> Your instructions
Reproduce the entries verbatim, beginning at the line that contains "Viewport: 953px width, 732px height." and continuing through the end of the entries. Omit the pictures from your reproduction.

* START Entries shown *

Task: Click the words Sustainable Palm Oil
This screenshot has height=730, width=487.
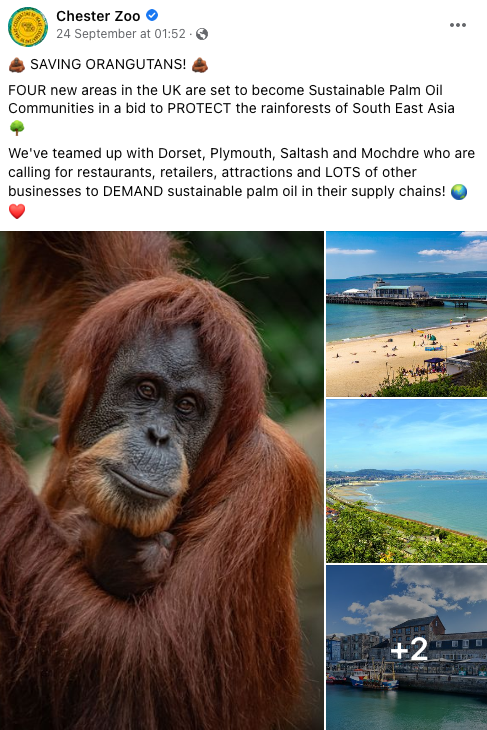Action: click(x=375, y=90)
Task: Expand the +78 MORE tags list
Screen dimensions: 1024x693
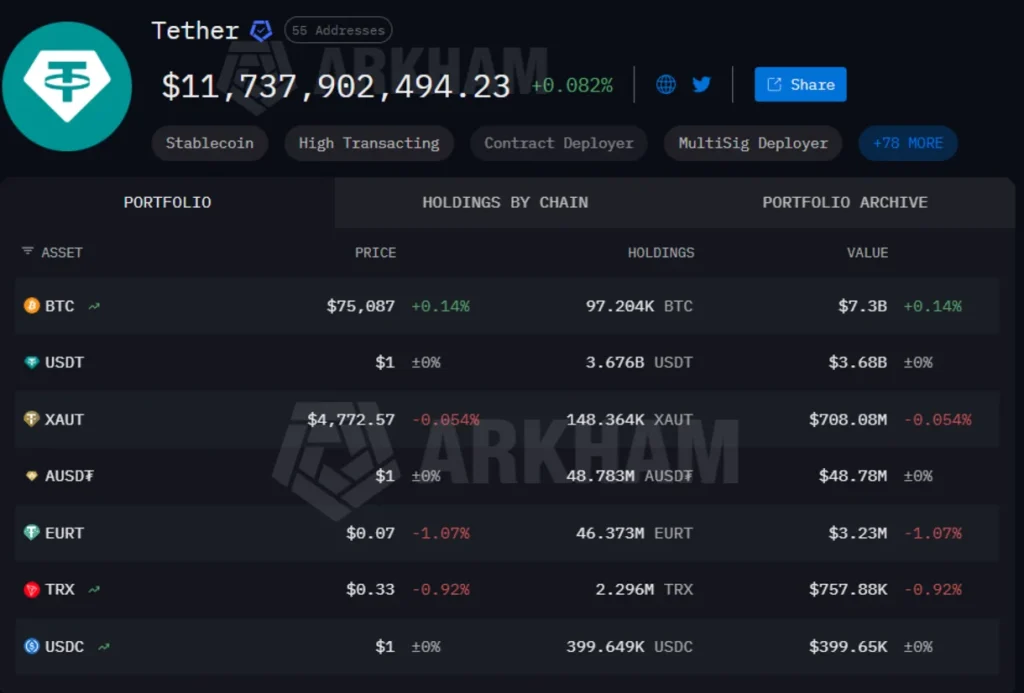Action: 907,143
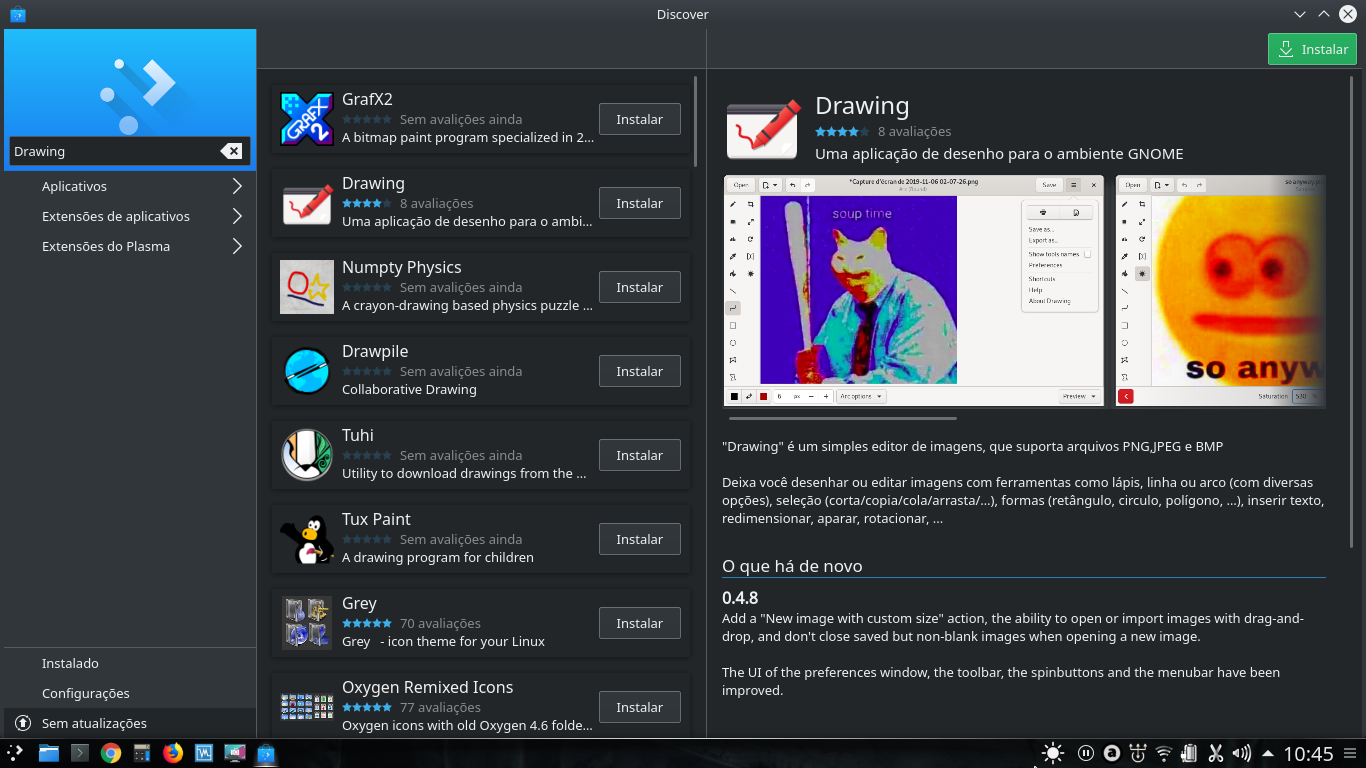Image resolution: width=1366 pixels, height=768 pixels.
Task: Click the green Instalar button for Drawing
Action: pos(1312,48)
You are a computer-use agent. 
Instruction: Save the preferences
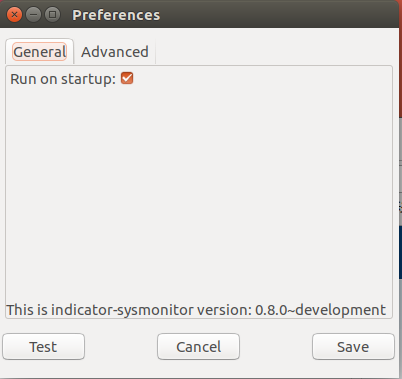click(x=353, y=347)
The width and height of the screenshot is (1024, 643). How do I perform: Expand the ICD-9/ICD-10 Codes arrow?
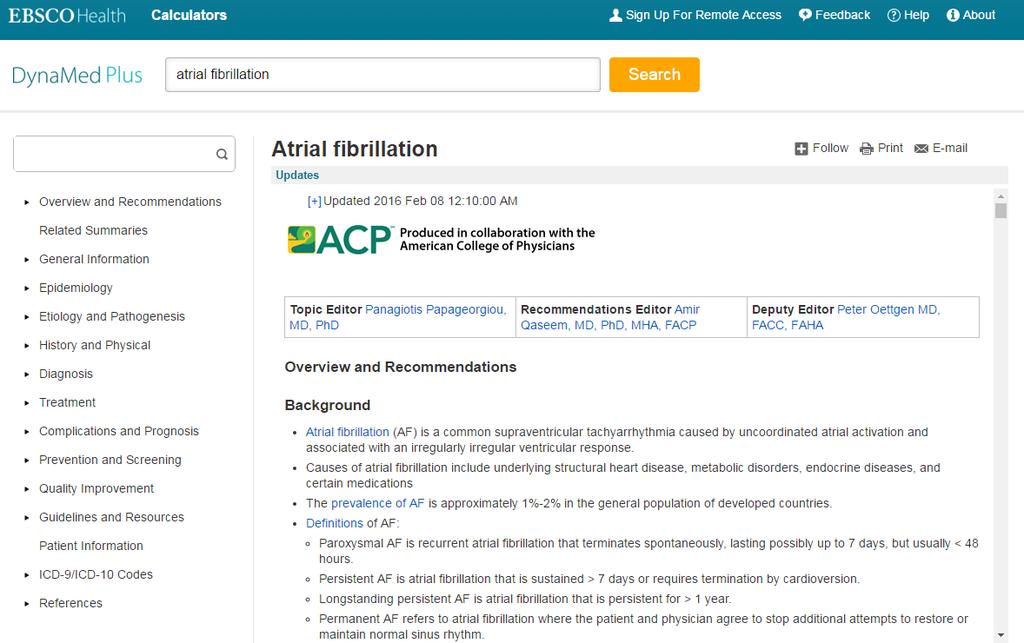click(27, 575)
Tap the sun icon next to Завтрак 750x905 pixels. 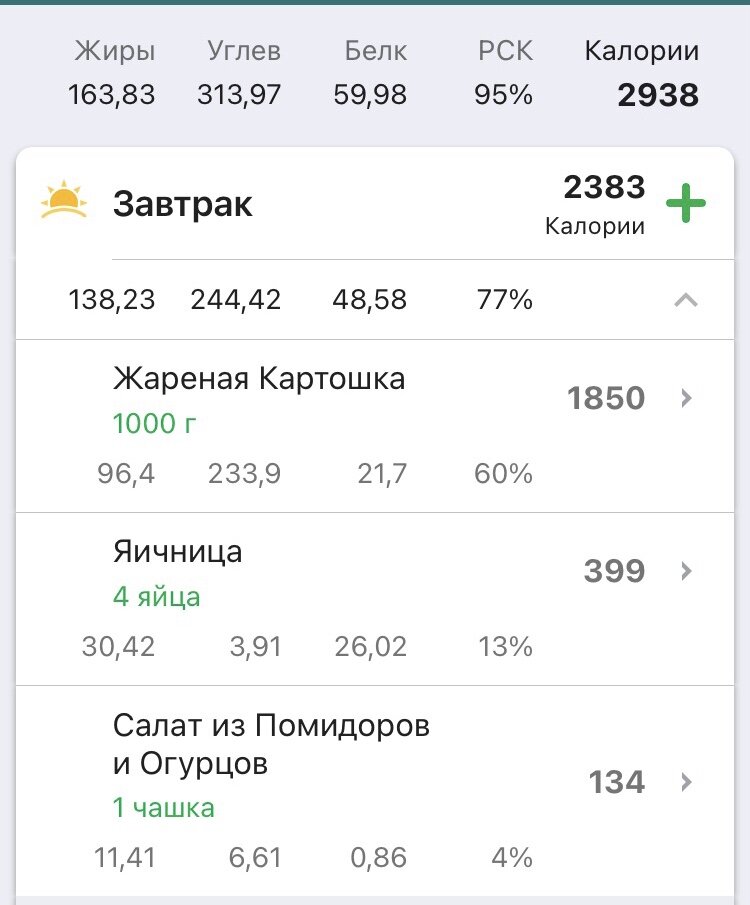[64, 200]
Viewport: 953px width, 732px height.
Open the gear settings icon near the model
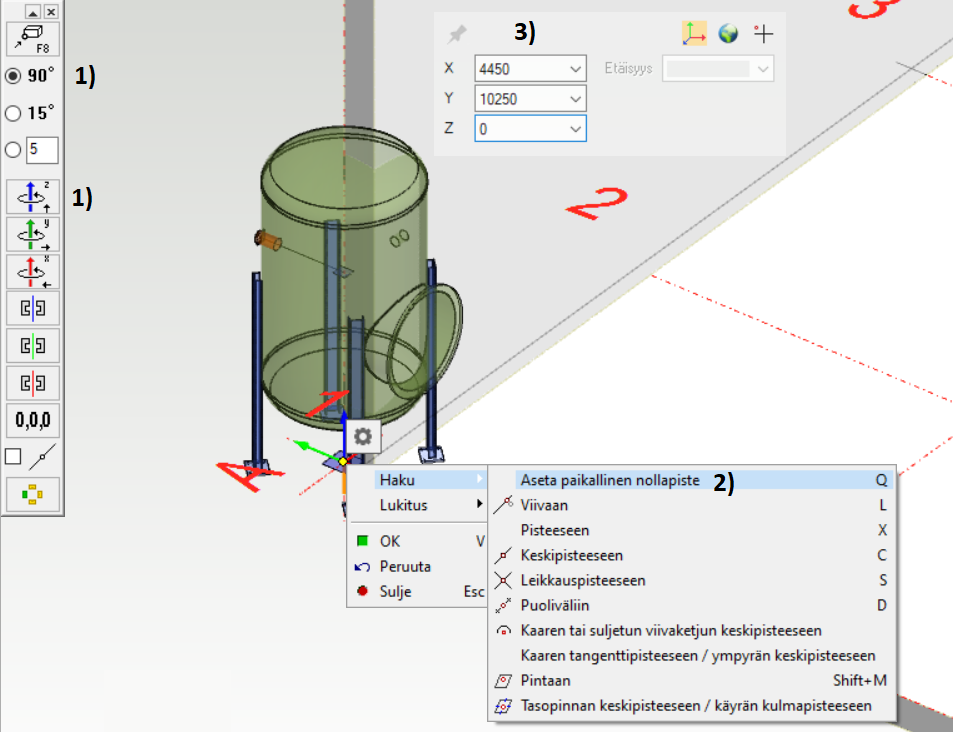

* END Entries shown *

> Output of the exercise
Viewport: 953px width, 732px height.
Open the gear settings icon near the model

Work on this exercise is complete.